Rewrite the text of every item below with each "pixels" changed to "px" and everything else unchanged. Leave out the pictures.
-- START OF Supplied information --
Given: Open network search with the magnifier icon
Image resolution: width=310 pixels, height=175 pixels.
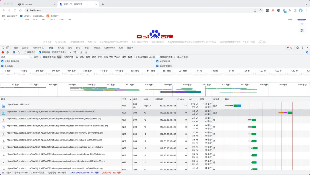Looking at the screenshot, I should pyautogui.click(x=19, y=53).
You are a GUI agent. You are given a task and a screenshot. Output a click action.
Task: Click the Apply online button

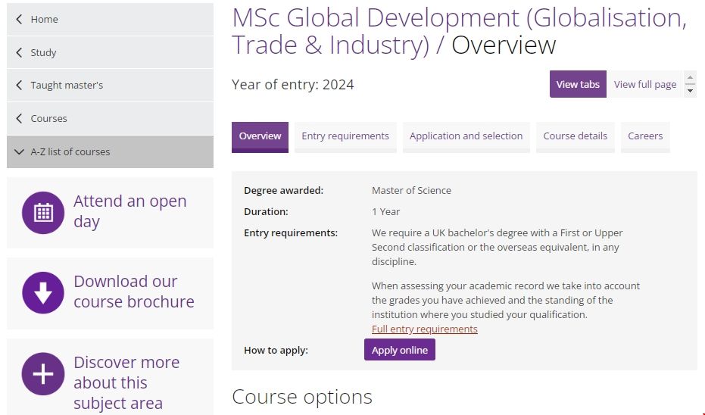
-- END OF Supplied information --
Solution to this problem —
Given: Open network search with the magnifier icon
Image resolution: width=310 px, height=175 px.
Looking at the screenshot, I should pyautogui.click(x=19, y=53).
You are a GUI agent. You are given a task and a screenshot. Output a click action.
Task: Click the Apply online button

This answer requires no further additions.